=== EXERCISE DETAILS ===
Which lines of the entries contain the word "user"? Please list them.

_ _ _ _ _

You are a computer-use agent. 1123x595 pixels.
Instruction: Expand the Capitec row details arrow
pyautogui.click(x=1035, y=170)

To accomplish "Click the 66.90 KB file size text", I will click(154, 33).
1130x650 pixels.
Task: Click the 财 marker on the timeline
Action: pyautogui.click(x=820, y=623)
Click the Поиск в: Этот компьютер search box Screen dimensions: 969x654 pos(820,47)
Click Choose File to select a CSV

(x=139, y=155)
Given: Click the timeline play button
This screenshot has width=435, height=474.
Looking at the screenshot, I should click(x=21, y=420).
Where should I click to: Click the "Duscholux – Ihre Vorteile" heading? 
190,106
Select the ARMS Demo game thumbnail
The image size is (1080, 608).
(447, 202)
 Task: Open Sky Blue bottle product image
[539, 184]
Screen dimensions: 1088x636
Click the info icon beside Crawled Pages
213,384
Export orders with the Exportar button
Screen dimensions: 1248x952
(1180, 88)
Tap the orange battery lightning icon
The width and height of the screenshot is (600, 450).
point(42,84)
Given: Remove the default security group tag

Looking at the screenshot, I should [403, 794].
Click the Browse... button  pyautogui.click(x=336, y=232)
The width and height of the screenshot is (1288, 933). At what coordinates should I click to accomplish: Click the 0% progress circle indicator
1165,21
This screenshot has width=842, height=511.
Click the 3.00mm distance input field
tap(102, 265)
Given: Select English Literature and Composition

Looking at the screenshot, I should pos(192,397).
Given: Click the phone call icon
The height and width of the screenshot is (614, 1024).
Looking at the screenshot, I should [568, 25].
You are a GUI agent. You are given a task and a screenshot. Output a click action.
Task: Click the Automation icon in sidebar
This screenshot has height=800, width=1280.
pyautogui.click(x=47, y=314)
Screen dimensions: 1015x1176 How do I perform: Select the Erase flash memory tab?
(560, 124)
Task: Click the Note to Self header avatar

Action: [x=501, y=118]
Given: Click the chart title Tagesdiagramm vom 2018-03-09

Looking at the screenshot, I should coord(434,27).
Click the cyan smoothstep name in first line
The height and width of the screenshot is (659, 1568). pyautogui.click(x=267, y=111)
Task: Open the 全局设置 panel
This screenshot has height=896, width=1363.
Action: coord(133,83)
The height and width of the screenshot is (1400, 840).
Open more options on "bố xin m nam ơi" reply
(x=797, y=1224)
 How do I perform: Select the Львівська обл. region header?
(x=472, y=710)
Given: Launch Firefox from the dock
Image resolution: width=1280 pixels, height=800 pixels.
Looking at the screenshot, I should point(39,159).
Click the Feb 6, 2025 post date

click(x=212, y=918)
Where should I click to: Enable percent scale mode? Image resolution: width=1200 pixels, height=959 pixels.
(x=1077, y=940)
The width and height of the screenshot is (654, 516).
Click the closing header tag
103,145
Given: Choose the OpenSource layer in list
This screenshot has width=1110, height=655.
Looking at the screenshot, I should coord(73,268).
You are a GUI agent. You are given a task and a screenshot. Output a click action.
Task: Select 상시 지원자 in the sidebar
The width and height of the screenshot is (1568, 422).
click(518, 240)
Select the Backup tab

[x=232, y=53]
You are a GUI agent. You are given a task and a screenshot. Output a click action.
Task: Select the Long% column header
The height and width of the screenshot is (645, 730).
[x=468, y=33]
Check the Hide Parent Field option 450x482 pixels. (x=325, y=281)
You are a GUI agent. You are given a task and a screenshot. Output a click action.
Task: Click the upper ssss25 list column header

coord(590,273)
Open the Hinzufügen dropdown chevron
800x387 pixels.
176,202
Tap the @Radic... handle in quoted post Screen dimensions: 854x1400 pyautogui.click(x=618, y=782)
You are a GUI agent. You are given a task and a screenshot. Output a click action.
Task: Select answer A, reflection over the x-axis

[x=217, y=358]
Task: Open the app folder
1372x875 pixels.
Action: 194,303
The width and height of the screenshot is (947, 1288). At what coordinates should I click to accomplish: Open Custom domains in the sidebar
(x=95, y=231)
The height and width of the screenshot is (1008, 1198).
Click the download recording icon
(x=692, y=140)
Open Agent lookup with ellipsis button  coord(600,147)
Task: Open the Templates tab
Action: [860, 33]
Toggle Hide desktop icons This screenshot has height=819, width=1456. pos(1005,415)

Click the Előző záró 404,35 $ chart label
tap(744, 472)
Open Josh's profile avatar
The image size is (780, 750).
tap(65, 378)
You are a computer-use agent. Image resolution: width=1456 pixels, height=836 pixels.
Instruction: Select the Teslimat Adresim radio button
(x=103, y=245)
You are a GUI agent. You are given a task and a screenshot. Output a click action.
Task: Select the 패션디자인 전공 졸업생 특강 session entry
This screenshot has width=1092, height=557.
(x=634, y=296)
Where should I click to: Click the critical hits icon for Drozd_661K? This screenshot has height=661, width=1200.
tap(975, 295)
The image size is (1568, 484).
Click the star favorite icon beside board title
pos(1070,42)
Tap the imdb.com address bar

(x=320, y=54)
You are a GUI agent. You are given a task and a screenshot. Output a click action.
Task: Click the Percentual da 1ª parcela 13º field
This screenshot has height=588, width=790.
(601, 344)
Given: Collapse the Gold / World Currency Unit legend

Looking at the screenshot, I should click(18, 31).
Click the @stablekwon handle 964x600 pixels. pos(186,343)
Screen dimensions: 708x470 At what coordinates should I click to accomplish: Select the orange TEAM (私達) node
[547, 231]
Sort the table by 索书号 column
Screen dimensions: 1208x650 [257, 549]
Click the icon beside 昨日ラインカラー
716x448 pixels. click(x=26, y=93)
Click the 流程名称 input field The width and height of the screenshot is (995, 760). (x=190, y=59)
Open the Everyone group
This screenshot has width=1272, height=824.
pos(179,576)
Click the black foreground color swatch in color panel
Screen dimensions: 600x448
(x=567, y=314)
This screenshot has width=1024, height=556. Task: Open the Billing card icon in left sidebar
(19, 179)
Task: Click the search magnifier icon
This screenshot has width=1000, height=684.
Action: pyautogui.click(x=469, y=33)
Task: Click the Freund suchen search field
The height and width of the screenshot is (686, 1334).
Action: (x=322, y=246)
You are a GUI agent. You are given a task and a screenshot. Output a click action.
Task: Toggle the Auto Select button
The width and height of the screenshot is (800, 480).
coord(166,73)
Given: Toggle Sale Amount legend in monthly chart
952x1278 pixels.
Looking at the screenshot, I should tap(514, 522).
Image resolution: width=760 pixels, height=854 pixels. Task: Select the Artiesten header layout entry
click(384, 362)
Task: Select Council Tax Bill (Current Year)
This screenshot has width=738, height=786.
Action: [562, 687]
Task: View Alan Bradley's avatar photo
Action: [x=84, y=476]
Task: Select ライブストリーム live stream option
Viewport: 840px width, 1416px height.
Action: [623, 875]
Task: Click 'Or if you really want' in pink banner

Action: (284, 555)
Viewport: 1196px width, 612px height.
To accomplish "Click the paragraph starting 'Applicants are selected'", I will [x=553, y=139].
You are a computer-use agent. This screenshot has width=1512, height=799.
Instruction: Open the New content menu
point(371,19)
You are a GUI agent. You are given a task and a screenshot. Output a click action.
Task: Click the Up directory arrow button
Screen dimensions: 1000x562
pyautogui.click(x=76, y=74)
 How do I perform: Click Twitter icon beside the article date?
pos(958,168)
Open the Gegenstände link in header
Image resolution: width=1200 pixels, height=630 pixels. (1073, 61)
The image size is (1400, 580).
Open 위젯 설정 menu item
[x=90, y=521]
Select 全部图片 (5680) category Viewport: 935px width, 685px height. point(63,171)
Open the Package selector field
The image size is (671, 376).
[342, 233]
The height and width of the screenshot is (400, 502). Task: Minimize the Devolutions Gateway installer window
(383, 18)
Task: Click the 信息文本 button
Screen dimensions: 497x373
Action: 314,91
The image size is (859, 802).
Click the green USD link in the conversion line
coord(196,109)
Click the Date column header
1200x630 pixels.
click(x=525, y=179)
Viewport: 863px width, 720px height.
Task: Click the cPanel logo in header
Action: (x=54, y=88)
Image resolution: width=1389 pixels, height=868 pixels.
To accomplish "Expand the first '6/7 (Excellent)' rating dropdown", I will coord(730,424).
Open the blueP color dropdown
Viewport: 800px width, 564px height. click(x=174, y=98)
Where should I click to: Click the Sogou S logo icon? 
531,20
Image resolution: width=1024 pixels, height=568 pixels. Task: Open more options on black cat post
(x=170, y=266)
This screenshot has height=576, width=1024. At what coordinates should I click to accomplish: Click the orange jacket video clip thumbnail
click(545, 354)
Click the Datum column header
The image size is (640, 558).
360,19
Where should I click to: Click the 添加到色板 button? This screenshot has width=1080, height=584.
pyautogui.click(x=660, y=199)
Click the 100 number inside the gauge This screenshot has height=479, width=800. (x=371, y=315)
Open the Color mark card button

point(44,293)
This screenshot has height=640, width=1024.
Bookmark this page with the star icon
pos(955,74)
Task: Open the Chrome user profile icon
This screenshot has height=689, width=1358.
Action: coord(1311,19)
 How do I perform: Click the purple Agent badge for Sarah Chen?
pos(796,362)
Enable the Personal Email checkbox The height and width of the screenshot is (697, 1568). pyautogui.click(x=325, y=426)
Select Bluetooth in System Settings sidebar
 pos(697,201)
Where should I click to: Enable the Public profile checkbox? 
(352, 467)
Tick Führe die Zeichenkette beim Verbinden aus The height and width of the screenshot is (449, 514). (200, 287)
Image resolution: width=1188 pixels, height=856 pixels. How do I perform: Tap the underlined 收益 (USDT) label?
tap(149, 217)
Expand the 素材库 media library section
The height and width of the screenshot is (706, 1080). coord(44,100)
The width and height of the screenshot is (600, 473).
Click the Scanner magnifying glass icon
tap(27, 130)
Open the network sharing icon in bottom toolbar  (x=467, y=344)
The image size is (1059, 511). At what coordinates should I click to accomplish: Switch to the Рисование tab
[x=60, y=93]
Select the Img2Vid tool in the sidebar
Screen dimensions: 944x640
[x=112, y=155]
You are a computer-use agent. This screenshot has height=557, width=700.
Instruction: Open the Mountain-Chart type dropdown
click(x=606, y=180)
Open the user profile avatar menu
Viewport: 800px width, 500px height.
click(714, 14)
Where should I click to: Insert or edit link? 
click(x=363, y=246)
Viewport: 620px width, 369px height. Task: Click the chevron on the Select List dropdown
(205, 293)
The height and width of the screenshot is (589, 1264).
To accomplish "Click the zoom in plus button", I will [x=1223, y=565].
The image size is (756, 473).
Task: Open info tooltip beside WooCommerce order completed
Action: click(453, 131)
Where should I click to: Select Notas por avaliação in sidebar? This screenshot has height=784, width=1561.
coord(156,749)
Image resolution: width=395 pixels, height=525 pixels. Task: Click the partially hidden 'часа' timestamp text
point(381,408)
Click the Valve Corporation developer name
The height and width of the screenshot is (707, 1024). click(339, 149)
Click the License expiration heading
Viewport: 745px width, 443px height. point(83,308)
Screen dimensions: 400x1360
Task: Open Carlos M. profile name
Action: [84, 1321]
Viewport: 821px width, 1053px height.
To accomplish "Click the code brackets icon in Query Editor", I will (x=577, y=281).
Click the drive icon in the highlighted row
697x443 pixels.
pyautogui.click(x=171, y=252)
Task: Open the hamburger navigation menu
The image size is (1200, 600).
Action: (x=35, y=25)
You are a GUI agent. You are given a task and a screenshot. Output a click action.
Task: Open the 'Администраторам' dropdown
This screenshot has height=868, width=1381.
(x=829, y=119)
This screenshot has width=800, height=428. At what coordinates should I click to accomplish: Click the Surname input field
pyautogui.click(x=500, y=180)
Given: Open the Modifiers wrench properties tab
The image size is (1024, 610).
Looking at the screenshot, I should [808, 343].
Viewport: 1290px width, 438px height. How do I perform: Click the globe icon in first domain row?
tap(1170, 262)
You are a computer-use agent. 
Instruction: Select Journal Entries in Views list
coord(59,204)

_ _ _ _ _

=== ANSWER ===
Task: Open the Chrome user profile icon
Open the user profile avatar menu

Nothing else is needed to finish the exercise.